SEMTEST v2: pedagogical Semantic Web demonstrator

Reference

Blázquez-Ochando, M., & Ovalle-Perandones, M. A. (2026). SEMTEST: Un demostrador pedagógico de enriquecimiento semántico multicapa basado en Linked Open Data para la docencia en Información y Documentación. Infonomy, 4(4). https://doi.org/10.3145/infonomy.26.022

Comment

Teaching semantic technologies in Library and Information Science has always faced a significant hurdle: the gap between theoretical concepts (URI, RDF, SPARQL, OWL) and their actual implementation. Students are familiar with thesauri, subject headings, and authority records, but when they encounter DBpedia or Wikidata, they find interfaces that return results without revealing how those results were obtained. This opacity breaks the natural bridge that should exist between traditional knowledge organization and the Web of Data.

SEMTEST (Semantic Enrichment Test) was created to build that bridge. Version 2, which we have just published, represents a qualitative leap: it moves from being an information retrieval tool to a pedagogical demonstrator that makes every step of semantic query enrichment visible. And it does so with a clear philosophy: radical transparency. It does not merely show results; it shows how they are obtained: the HTTP requests, the headers, the JSON responses, the code that processes them. The student sees the machinery from the inside, turning abstraction into experience.

What's new in this version?

The most profound change is technical, but it carries enormous pedagogical implications. The original version relied on HTML scraping of Wikipedia, a fragile and opaque method. Now everything is based on official JSON APIs: Wikipedia, Wikidata, DBpedia, Open Library. In addition, a direct SPARQL query layer has been added against the DBpedia endpoint, with the specific HTTP header required by the protocol. Small details like this —a student seeing that application/json is not enough, but application/sparql-results+json is required— turn theory into tangible practice.

The demonstrator organizes the process into nine phases that traverse the layers of the Semantic Web architecture: from URI identification, through Wikipedia content extraction, backlinks, Commons image retrieval, canonical URI resolution in DBpedia, RDF property classification, Wikidata querying with semantic grouping of statements, SPARQL execution, bibliographic search in Open Library, and finally the construction of an interactive multi-layer graph.

The classification of RDF properties is one of the most interesting novelties.
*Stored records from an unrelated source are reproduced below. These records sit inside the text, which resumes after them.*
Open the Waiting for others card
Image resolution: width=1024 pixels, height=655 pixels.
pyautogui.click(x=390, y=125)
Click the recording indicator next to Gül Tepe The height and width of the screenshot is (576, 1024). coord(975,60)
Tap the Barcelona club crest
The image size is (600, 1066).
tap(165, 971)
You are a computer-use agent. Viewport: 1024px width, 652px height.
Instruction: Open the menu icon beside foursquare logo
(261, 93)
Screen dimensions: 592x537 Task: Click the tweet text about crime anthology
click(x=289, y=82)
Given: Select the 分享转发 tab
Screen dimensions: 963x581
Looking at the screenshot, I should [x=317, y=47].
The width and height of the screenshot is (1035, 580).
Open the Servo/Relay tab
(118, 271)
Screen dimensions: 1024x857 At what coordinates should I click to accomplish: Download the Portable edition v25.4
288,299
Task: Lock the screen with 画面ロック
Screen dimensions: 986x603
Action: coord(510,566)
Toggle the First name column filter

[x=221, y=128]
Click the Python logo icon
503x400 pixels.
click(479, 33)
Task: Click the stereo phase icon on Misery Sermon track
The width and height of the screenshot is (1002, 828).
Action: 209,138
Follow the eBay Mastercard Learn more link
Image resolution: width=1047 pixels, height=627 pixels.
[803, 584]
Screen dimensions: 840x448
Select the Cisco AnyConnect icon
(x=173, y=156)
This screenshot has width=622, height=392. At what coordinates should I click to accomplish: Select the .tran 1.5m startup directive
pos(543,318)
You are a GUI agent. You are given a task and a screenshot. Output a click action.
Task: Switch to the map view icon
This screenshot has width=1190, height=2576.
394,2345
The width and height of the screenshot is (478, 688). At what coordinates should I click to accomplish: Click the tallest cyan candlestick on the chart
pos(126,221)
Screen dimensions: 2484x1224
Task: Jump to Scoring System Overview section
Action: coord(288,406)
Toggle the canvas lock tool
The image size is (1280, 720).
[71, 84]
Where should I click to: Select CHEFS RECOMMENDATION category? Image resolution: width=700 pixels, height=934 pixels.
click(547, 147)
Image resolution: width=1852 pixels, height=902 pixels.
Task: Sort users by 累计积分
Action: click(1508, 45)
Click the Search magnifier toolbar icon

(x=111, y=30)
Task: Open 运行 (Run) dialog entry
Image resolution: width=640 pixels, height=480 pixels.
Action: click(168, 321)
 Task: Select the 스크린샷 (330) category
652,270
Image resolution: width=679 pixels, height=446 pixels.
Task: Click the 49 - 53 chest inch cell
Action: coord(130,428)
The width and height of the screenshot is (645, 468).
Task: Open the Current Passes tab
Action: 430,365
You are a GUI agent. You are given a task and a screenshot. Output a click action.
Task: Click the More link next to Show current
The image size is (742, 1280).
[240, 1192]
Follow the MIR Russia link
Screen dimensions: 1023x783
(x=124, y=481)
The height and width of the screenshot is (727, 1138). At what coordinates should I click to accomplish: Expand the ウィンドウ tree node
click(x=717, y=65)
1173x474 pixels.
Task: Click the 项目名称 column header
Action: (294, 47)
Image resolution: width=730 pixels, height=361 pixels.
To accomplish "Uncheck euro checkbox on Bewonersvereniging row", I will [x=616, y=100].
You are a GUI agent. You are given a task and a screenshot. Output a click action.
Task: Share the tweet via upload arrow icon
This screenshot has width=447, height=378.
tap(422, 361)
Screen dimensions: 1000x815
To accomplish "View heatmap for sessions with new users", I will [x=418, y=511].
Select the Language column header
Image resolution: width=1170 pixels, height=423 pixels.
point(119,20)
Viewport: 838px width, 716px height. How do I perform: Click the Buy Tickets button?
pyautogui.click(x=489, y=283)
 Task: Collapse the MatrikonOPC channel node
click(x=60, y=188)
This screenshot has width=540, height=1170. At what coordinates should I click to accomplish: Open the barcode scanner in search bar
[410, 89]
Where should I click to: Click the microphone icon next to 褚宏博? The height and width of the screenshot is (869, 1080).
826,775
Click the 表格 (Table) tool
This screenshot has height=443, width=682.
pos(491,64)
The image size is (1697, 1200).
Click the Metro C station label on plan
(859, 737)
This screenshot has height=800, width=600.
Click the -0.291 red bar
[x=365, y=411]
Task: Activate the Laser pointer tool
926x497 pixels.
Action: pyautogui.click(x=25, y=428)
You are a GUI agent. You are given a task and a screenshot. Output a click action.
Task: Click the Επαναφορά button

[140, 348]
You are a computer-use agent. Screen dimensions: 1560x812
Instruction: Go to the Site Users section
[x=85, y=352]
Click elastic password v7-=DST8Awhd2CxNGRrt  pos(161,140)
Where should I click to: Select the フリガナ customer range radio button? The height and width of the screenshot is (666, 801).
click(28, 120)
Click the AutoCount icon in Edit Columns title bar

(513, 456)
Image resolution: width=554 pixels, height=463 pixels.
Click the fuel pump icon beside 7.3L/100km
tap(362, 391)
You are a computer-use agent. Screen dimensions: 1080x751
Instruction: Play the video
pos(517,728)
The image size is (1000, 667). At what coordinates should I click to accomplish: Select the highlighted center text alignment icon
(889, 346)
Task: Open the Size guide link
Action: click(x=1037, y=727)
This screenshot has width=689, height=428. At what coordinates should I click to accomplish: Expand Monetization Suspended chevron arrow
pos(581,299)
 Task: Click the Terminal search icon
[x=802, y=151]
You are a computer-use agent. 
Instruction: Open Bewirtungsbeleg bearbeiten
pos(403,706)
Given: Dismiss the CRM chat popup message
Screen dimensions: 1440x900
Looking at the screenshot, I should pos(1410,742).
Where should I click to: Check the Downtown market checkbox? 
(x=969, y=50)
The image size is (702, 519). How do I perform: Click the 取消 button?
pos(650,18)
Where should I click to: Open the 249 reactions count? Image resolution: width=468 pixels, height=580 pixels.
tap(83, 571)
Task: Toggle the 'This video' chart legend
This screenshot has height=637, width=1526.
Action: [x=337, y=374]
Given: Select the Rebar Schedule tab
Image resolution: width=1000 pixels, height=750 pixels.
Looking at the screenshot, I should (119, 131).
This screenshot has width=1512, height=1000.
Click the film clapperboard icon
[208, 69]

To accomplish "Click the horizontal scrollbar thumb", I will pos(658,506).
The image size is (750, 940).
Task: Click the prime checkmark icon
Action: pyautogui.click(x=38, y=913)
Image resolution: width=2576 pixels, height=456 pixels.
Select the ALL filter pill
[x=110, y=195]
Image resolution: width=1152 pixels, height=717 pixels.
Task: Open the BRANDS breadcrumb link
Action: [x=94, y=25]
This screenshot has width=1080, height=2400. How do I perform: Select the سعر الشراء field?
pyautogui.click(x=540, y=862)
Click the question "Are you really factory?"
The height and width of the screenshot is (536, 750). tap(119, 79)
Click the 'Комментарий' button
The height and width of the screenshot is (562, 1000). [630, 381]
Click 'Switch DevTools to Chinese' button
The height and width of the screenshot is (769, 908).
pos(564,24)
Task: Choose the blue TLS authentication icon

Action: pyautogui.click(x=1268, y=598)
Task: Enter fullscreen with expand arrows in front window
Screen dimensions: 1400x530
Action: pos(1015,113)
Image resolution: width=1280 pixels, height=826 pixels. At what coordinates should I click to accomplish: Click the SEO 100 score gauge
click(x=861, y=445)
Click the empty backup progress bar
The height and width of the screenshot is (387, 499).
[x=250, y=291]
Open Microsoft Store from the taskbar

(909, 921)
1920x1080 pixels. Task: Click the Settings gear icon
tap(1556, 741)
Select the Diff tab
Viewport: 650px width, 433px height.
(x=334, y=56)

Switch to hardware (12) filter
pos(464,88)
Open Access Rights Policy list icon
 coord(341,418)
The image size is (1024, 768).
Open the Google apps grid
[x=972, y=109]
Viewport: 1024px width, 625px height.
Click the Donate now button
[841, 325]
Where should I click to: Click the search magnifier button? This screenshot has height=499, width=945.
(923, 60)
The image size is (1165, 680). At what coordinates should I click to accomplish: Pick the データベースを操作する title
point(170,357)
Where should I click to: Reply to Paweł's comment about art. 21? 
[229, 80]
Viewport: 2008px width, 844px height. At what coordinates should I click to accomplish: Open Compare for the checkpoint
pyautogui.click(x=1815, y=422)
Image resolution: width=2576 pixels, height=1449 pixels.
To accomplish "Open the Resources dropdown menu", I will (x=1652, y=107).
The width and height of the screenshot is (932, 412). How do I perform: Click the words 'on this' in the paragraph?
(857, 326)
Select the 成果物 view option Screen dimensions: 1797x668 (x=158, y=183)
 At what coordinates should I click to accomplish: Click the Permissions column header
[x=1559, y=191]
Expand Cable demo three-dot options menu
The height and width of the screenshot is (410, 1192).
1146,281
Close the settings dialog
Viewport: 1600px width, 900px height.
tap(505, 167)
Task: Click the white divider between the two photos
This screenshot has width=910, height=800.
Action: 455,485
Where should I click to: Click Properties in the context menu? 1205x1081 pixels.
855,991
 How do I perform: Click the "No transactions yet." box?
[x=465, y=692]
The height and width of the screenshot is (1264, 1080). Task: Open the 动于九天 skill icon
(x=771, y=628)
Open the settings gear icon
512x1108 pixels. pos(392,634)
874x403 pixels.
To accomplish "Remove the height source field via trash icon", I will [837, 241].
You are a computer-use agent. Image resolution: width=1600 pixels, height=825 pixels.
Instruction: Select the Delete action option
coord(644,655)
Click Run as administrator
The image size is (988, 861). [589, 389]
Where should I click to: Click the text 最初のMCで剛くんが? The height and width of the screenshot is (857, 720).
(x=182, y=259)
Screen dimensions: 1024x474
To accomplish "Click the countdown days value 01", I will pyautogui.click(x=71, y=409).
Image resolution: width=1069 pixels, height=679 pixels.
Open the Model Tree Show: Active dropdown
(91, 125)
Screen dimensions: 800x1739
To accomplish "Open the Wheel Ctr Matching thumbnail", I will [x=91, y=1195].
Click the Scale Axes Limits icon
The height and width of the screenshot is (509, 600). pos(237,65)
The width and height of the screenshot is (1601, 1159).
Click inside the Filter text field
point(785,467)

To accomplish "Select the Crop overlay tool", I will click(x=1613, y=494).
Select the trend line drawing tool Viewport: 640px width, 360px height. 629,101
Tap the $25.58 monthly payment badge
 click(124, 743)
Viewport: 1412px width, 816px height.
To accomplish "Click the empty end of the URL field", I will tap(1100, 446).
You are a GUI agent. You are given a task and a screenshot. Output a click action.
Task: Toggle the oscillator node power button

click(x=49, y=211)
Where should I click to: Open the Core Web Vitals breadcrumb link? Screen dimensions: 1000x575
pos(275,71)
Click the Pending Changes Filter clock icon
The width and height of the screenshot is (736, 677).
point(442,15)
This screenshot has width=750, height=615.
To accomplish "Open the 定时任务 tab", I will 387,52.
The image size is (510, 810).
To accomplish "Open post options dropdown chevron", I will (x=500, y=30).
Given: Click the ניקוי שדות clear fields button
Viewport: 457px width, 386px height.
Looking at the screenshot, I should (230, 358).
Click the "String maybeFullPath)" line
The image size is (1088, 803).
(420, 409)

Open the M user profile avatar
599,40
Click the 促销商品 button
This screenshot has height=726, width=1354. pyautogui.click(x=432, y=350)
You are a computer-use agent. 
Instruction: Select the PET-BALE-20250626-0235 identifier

SEMTEST visually distinguishes between datatype properties (typed literals, such as dates), object properties (pointing to other URIs), and hierarchical relationships (rdf:type, rdfs:subClassOf). The student can see, for example, that dbo:birthDate is a literal of type xsd:date, while dbo:birthPlace is a link to another resource. This distinction, which in textbooks remains abstract, becomes intuitive when observed in a colored graph.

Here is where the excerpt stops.